=== Exercise aim ===
A stretch of the entries below is to be set down exactly, running from the line with "This screenshot has height=291, width=336." through the line with "Given: Remove the Set Variable action", both included, and no other line.

** Opening Data to examine block **

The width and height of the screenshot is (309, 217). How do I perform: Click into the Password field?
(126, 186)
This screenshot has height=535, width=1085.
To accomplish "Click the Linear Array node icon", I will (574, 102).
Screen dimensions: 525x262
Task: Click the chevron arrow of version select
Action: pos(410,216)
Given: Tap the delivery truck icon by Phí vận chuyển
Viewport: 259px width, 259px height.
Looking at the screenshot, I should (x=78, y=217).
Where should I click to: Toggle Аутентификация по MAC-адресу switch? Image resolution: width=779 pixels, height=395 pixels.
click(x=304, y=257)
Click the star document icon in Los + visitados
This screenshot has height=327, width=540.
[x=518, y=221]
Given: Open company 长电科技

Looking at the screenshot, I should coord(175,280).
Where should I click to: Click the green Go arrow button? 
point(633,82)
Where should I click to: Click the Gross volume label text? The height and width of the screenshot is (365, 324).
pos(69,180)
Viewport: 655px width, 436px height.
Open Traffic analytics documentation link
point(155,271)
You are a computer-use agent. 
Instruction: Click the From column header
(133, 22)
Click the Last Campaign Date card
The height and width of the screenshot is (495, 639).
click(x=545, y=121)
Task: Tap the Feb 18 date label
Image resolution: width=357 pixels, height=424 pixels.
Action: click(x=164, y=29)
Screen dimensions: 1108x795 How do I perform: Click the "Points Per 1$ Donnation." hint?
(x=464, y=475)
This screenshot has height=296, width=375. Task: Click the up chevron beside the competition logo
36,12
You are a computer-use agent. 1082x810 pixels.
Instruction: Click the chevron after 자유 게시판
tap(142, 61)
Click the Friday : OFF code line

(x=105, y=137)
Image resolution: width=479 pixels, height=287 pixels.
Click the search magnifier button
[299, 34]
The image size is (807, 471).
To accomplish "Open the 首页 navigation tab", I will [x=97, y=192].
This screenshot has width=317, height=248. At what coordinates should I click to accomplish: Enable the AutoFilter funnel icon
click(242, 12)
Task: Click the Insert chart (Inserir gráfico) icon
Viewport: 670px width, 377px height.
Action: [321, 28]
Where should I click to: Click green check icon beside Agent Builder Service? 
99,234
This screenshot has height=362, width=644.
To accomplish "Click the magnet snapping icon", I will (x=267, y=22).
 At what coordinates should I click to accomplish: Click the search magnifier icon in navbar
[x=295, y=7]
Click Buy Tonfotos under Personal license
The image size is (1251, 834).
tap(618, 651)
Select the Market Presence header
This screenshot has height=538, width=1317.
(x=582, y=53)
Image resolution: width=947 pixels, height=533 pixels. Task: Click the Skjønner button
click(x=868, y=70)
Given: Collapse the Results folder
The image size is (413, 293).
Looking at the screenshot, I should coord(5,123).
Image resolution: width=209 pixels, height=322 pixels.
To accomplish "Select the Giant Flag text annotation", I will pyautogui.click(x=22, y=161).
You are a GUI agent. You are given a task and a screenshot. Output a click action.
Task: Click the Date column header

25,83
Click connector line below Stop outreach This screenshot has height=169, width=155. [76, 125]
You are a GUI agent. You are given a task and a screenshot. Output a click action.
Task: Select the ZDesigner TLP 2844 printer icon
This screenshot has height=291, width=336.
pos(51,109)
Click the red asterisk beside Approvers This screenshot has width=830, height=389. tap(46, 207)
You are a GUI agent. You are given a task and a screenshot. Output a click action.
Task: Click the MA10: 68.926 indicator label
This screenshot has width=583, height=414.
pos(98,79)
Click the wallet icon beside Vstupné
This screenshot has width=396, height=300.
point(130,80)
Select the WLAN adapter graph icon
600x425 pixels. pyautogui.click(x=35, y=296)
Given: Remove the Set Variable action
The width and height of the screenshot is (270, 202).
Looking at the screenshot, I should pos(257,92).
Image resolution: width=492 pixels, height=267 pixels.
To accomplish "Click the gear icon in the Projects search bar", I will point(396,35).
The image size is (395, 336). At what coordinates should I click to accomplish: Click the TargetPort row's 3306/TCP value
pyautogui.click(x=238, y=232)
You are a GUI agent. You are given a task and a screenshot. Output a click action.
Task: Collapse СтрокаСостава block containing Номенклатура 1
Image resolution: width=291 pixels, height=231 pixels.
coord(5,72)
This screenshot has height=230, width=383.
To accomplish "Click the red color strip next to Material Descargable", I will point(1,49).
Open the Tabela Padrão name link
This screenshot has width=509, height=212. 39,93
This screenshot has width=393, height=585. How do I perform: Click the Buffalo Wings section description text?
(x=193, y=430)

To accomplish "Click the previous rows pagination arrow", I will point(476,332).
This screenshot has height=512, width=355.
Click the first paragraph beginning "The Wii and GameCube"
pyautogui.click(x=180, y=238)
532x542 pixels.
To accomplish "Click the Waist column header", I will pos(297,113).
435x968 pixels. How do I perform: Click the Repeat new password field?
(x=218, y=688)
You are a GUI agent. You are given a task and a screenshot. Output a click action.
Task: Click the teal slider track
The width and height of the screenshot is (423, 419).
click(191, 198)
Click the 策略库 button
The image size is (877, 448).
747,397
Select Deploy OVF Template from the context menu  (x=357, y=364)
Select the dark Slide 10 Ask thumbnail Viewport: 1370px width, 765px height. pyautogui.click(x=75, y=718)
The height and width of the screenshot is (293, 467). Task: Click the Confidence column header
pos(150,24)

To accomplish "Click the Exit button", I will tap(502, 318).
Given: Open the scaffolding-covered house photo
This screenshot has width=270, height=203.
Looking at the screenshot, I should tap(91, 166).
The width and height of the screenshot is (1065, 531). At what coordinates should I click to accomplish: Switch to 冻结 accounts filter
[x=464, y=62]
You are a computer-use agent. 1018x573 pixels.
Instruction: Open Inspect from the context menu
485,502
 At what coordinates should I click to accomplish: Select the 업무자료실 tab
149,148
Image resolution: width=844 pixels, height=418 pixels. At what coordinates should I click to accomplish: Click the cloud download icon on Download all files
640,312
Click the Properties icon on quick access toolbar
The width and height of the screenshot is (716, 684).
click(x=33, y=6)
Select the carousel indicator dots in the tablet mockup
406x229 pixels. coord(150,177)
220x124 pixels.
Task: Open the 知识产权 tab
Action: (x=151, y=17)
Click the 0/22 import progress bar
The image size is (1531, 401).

** Closing Data to examine block **

=== Written response ===
This screenshot has height=291, width=336.
pos(51,109)
Click the red asterisk beside Approvers This screenshot has width=830, height=389. tap(46, 207)
You are a GUI agent. You are given a task and a screenshot. Output a click action.
Task: Click the MA10: 68.926 indicator label
This screenshot has width=583, height=414.
pos(98,79)
Click the wallet icon beside Vstupné
This screenshot has width=396, height=300.
point(130,80)
Select the WLAN adapter graph icon
600x425 pixels. pyautogui.click(x=35, y=296)
Given: Remove the Set Variable action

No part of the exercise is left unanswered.